Neonazi-SkandalDer Chemnitzer FC und der Druck von rechts
Nach den umstrittenen Trauerbekundungen für den verstorbenen Chemnitz-Fan und Neonazi Thomas H. am Wochenende im Chemnitzer Stadion hat der Fußball-Traditionsclub aus Sachsen Strafanzeige erstattet. Wir fassen zusammen, was bisher geschehen ist.

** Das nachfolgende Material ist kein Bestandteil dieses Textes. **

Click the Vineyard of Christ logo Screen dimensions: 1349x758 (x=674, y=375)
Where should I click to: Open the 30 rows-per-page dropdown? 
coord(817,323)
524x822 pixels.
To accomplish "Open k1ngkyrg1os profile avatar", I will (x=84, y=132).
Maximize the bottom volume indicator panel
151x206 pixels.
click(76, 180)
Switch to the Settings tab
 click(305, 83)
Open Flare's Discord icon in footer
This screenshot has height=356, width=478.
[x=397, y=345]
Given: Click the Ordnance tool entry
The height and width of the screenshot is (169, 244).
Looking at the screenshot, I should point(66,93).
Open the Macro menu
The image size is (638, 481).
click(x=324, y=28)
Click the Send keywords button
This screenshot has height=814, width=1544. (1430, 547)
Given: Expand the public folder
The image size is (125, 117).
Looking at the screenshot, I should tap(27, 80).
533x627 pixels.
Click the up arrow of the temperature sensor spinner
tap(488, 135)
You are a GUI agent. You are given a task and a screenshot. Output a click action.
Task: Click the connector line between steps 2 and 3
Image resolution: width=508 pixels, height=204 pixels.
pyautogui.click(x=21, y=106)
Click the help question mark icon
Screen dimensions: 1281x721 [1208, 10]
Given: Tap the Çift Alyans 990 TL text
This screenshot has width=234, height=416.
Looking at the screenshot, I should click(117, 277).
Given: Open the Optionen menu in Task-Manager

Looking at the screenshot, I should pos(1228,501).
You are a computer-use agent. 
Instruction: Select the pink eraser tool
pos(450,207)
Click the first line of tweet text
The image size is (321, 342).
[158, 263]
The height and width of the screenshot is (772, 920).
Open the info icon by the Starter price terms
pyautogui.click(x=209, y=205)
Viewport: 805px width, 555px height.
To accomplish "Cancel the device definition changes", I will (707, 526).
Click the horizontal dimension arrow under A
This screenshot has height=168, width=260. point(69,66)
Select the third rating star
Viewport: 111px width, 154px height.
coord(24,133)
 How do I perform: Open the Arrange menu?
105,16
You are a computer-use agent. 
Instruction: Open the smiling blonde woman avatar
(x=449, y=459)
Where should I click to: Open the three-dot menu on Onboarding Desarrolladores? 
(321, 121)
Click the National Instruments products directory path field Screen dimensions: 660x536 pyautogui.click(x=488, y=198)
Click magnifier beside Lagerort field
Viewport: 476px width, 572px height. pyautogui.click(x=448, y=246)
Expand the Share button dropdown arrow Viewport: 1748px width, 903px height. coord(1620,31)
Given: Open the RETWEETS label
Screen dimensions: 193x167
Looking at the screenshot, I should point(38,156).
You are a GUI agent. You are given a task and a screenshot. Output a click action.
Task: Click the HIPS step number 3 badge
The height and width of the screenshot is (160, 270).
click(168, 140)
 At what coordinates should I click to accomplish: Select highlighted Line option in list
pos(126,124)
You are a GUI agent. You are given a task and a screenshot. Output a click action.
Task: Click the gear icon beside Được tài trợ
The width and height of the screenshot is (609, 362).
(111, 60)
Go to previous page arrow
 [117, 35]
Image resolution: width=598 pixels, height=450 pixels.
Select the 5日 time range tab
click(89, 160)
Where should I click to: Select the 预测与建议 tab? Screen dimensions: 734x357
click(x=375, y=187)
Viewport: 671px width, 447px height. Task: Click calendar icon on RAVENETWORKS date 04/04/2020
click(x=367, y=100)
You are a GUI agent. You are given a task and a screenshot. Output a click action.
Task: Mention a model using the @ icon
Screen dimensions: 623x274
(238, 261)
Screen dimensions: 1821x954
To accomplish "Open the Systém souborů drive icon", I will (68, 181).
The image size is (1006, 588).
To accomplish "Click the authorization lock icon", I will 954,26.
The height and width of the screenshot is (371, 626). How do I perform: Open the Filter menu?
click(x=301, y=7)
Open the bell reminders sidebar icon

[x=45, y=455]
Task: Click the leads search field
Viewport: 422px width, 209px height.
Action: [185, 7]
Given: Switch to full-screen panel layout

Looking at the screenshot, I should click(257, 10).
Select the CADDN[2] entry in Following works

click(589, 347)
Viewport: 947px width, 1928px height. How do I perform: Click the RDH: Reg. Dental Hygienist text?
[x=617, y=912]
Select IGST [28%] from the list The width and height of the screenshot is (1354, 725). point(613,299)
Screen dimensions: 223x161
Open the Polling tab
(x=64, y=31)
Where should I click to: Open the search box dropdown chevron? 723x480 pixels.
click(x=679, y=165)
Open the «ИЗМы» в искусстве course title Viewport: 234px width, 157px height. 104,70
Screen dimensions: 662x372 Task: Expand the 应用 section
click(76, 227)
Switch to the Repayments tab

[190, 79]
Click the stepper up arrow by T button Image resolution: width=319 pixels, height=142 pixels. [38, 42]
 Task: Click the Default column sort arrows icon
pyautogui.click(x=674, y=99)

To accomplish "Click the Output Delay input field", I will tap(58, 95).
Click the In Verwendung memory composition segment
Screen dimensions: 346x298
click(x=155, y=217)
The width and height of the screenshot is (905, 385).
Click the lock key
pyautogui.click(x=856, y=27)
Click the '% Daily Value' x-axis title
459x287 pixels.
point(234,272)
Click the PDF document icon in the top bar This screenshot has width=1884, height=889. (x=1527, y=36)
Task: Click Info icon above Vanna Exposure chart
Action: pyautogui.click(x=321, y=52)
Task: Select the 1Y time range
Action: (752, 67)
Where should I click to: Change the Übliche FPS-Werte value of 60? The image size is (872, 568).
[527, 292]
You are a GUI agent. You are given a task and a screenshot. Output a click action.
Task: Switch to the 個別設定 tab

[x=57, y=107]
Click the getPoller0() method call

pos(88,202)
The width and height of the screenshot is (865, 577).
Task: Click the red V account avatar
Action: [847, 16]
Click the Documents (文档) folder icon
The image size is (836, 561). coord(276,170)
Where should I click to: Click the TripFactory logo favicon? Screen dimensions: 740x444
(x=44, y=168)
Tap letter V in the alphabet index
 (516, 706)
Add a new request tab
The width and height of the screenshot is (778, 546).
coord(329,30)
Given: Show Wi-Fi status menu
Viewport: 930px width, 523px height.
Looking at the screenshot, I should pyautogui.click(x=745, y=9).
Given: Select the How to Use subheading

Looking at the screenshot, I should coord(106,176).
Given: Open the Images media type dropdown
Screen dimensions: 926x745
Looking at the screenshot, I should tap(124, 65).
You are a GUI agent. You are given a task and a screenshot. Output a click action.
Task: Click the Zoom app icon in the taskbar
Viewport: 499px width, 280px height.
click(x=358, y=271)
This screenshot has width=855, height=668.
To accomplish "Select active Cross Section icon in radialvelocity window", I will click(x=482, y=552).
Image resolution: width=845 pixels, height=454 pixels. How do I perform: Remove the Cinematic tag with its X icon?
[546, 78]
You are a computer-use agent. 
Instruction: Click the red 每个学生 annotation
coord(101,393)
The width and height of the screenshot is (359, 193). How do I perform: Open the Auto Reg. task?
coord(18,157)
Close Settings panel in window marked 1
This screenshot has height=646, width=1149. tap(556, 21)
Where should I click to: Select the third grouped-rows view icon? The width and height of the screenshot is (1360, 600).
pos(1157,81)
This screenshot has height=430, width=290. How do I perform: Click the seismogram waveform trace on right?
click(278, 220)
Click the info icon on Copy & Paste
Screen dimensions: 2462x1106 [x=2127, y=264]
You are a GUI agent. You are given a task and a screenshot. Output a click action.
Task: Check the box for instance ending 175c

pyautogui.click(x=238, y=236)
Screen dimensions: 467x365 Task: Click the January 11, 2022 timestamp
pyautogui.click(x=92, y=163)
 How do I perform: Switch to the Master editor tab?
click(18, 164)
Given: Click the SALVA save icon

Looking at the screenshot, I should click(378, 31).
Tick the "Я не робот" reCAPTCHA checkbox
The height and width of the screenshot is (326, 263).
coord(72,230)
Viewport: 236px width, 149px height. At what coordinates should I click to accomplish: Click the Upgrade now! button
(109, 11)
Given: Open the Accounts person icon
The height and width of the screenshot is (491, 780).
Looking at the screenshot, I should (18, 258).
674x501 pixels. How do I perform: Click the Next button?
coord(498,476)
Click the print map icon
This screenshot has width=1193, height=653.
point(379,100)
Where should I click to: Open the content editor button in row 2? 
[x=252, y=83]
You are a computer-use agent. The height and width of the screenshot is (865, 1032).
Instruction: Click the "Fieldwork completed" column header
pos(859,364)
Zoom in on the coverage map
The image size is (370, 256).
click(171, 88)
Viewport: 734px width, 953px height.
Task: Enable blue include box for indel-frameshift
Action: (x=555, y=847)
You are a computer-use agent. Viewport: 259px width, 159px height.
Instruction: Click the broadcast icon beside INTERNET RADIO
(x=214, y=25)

Vor einem Spiel des Chemnitzer FC war am Wochenende im Stadion "An der Gellertstraße" an den verstorbenen Fan Thomas H. erinnert worden - samt Pyro-Show, Leinwandbild, Schweigeminute und Banner (unser Bild oben). Das Problem: Thomas H. war ein bekennender Neonazi.
Chemnitzer Chaos
Die Vorkommnisse vom Wochenende haben inzwischen eine ganze Welle an Ereignissen losgetreten, berichtet Bastian Brandau, unser Deutschlandradio-Landeskorrespondent in Sachsen.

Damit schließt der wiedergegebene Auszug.